Pull out each line of the material below that contains the word "calendar" and copy it in full.

Records from a dataset
◇ ◇ ◇ ◇ ◇ ◇ ◇

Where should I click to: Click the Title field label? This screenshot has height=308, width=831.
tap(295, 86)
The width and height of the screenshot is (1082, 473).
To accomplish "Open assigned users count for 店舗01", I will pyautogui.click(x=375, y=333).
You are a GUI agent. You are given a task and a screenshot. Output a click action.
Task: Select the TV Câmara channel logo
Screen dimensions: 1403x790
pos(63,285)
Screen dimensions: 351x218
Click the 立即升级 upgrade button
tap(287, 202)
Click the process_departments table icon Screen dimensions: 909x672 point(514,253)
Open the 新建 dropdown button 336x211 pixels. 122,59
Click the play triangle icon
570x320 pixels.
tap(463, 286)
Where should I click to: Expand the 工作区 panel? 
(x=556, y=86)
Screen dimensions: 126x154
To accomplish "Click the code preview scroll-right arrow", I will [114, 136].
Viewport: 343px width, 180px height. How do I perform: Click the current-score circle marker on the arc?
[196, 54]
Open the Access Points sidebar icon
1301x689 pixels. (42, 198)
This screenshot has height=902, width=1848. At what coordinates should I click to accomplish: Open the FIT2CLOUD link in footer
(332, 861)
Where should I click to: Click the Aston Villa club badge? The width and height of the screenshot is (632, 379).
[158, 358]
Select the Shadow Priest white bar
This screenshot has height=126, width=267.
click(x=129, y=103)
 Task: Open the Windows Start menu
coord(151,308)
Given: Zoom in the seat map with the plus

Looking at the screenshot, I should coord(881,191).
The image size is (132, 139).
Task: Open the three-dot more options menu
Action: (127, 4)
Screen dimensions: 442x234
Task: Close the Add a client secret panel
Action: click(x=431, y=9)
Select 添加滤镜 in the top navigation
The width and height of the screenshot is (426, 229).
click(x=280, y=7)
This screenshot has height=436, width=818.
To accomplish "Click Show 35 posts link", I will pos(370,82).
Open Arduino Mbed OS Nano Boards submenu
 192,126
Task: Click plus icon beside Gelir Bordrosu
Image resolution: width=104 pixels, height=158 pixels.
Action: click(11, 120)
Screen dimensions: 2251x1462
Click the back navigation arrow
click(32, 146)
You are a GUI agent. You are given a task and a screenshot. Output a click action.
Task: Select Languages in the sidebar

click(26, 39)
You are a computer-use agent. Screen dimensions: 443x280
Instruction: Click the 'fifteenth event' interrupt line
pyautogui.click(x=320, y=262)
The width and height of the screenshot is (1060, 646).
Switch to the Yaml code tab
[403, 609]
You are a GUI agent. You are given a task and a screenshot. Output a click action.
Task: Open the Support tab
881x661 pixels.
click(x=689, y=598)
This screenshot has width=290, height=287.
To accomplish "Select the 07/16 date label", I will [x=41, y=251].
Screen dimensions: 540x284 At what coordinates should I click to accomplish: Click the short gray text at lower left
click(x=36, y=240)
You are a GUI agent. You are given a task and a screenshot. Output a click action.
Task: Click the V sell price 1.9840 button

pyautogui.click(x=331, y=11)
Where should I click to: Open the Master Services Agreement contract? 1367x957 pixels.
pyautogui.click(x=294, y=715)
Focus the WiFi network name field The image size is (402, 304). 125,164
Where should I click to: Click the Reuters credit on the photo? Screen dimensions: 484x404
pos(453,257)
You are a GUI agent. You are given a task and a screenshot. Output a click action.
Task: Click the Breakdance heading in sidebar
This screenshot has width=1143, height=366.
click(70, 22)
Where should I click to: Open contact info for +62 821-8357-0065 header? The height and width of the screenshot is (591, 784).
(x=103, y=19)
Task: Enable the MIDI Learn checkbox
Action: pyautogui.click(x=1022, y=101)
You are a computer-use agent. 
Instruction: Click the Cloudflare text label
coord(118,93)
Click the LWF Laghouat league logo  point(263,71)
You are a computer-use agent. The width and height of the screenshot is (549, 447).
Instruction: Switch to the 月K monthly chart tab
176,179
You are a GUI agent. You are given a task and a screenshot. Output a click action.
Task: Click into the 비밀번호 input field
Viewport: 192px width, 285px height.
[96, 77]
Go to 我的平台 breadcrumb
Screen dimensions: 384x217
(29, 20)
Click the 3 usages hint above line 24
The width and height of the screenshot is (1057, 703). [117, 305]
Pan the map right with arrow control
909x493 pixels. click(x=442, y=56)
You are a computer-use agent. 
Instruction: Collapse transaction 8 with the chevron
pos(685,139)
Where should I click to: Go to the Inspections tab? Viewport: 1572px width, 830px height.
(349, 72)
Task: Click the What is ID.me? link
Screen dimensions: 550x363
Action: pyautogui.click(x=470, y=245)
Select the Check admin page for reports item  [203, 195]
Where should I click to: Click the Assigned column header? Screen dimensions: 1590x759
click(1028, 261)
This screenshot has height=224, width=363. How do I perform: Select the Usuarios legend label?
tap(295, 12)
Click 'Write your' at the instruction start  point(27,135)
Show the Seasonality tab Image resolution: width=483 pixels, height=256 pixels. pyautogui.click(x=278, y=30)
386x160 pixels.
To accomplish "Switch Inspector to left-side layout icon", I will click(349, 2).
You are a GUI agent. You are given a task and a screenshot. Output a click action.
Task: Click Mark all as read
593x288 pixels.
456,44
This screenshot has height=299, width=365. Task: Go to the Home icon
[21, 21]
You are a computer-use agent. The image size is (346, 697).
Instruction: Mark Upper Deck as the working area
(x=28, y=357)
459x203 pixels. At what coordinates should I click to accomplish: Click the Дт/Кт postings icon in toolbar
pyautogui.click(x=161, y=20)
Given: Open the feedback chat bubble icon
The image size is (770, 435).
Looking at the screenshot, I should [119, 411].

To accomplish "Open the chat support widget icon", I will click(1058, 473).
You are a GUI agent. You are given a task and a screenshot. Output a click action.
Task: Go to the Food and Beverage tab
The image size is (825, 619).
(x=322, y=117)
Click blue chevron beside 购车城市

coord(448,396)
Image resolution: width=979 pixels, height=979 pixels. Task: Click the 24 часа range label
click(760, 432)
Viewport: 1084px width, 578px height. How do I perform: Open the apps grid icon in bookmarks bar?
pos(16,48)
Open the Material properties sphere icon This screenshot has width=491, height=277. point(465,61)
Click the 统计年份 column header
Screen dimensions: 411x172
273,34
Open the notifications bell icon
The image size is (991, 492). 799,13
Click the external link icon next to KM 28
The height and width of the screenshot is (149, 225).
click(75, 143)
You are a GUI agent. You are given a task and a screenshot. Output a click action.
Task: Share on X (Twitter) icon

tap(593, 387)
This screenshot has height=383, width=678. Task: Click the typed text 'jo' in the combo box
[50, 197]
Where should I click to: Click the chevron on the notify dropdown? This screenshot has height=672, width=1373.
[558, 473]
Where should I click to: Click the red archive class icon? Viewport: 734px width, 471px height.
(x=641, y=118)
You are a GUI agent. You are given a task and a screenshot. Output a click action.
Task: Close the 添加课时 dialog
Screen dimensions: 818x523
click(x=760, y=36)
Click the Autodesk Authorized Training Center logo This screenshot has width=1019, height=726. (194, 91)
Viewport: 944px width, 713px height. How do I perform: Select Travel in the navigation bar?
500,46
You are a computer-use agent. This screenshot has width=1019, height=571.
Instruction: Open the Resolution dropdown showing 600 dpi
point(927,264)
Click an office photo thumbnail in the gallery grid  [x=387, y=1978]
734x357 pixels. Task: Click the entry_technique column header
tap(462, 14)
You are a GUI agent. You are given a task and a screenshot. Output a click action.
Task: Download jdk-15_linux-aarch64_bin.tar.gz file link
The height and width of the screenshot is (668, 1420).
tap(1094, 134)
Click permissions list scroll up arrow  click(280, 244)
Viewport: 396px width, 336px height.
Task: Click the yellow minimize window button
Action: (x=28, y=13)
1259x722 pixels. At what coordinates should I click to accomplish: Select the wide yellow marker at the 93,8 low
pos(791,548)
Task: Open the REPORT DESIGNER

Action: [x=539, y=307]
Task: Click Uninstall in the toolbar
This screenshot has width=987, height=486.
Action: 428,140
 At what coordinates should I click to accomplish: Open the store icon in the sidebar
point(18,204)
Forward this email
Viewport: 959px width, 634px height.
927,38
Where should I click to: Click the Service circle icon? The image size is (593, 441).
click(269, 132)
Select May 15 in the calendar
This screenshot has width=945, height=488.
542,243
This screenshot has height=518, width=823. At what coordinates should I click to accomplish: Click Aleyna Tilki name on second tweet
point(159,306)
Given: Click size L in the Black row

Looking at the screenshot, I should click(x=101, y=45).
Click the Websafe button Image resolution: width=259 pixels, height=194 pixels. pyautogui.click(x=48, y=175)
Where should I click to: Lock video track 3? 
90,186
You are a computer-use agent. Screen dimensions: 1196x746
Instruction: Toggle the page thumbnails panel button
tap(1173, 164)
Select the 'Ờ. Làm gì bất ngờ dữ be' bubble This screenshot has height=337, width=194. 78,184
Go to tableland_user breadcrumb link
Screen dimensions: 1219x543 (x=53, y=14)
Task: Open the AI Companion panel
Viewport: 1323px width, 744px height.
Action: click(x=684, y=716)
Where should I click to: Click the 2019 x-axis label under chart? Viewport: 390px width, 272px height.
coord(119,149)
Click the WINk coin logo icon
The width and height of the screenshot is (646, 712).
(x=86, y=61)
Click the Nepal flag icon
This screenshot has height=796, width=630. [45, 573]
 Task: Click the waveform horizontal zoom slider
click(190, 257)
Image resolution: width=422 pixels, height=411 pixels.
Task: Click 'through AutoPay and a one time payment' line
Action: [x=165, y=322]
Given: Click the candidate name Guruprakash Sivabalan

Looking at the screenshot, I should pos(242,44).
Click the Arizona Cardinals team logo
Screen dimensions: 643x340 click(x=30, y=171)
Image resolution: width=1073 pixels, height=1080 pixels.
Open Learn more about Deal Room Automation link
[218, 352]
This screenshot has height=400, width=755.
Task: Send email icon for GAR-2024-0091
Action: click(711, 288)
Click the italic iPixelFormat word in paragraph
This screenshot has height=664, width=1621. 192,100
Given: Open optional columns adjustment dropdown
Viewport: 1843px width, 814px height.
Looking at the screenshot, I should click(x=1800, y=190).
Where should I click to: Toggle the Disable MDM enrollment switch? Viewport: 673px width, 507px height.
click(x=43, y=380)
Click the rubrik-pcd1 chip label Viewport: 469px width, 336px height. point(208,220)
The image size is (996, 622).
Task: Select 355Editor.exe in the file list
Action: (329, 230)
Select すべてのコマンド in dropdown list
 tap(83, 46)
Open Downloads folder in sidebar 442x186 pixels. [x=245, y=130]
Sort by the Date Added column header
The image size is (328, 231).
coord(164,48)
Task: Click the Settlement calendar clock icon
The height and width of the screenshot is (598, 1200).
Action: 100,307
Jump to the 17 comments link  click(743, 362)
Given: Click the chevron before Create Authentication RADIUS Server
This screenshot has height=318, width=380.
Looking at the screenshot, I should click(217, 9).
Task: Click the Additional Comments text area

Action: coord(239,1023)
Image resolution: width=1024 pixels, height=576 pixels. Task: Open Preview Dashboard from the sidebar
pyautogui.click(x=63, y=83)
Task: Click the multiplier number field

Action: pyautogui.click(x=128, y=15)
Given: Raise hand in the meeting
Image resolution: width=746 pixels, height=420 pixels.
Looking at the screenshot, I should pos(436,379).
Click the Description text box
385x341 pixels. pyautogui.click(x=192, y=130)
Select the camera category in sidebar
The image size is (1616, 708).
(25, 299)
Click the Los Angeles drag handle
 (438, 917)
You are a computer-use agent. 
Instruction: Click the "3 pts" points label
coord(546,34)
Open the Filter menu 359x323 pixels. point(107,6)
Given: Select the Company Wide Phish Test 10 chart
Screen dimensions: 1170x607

◇ ◇ ◇ ◇ ◇ ◇ ◇

> **Answer to this exercise**:
Select May 15 in the calendar
Task: Click the Settlement calendar clock icon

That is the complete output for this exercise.